In operation, the user may be adapted to rotate the knob 102 such that upon rotation of the knob 102, the holder 104 also rotates. Specifically, the user may rotate the knob 102 in one of the first direction and the second direction. Upon rotation of the holder 104, the piston guide casing 110 may also rotate and meanwhile keeping the spiral cage 108 stationary. Upon rotation of the piston guide casing 110, the piston head 130 may traverse from the proximal end 118 to the distal end 120 or vice-versa. Specifically, upon rotation of the piston guide casing 110 in the first direction, the piston head 130 may traverse from the proximal end 118 to the distal end 120. While moving from the proximal end 118 to the distal end 120, each protrusion of the pair of protrusions 132A and 132B may engage with the overlapped portion from the proximal end 118 to the distal end 120, which causes the piston 114 to extend out from the second shroud 112. At the extended position of the piston 114, the user may collect the cervical sample by the brush 132. At the extended position of the piston 114 and upon further rotation of the knob 102, the spring 116 may facilitate free rotation of the piston 114. Upon rotation of the knob 102 at the extended position of the piston 114, one protrusion of the pair of protrusions 132A and 132B may strike to the chamfered edge 202 that produces the click sound. The click sound produced by way of striking of one protrusion of the pair of protrusions 132A and 132B to the chamfered edge 202 acknowledges the user about one complete rotation of the piston 114. Specifically, upon rotation of the piston guide casing 110 in the second direction, the piston head 130 may traverse from the distal end 120 to the proximal end 118. While moving from the distal end 120 to the proximal end 118, each protrusion of the pair of protrusions 132A and 132B may engage with the overlapped portion from the distal end 120 to the proximal end 118, which causes the piston 114 to retract within the second shroud 112.

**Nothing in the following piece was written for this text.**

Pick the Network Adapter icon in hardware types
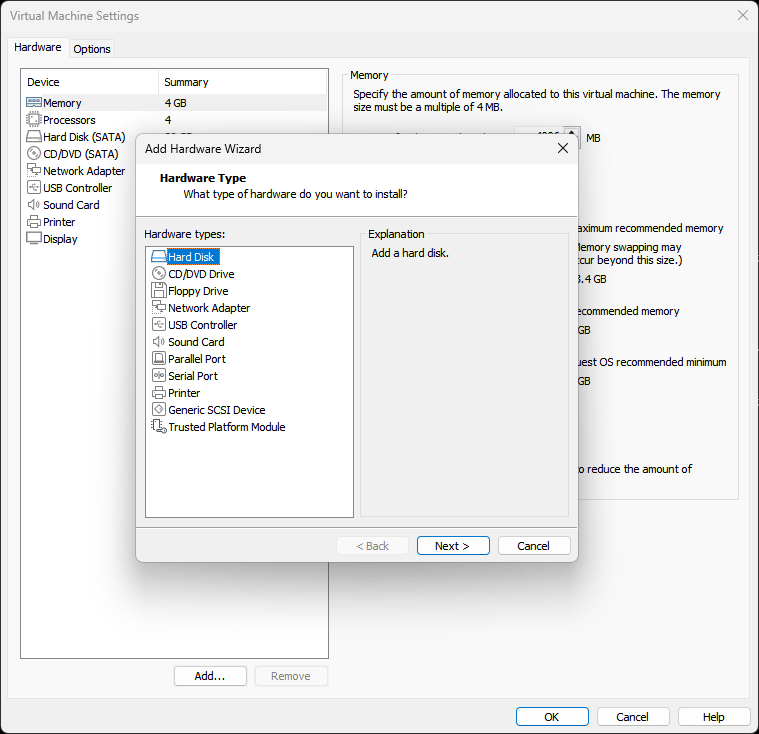tap(158, 308)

FIG. 2 illustrates a zoomed view of section A-A of the sample collection device 100 of FIG. 1B, in accordance with an embodiment herein. The helical contour 602 (as shown later in FIG. 6) may include a chamfered edge 202. The chamfered edge 202 may be disposed at the distal end 120 of the spiral cage 108. When the piston 114 extends out from the second shroud 112, the piston 114 may undergo subsequent complete rotations without extending further from the second shroud 112. The piston 114 may freely rotate when each protrusion of the pair of protrusions 132A and 132B reaches to the distal end 120. The chamfered edge 202 may facilitate in producing a click sound that acknowledges the user about one complete rotation of the piston 114, at the extended position of the piston 114. Specifically, at the extended position of the piston 114, one protrusion of the pair of protrusions 132A and 132B may strike to the chamfered edge 202 such that upon every complete rotation of the piston 114, the click sound is produced, which acknowledges the user about the complete rotation.
FIG. 3 illustrates a front sectional view of the knob 102 of the sample collection device 100 of FIG. 1A and FIG. 1B, in accordance with an embodiment herein. The knob 102 may include a shoulder portion 302 and a plurality of tabs of which the first through fourth tabs 304A-304D are shown. The shoulder portion 302 may be designed such that the shoulder portion 302 defines a receiving cavity 306. The first through fourth tabs 304A-304D may extend out and arranged around the shoulder portion 302 such that a space 308 is defined therebetween the shoulder portion 302 and the first through fourth tabs 304A-304D. The space 308 may provide resilience to the first through fourth tabs 304A-304D that makes the first through fourth tabs 304A-304D flexible. Specifically, the space 308 may allow the first through fourth tabs 304A-304D to bend towards the shoulder portion 302, when the user rotates the knob 102. Each tab of the first through fourth tabs 304A-304D may include a ledge 310.
In some embodiments, length of the knob 102 may lie in a range between 30 mm and 50 mm. Preferably, the length of the knob 102 may be 40.50 mm.
In some embodiments, cross-sectional diameter of the shoulder portion 302 may lie in a range between 15 mm and 20 mm. Preferably, the cross-sectional diameter of the shoulder portion 302 may be 19.2 mm.
In some embodiments, length of each tab of the first through fourth tabs 304A-304D may lie in a range between 3 mm and 5 mm. Preferably, the length of each tab of the first through fourth tabs 304A-304D may be 4 mm.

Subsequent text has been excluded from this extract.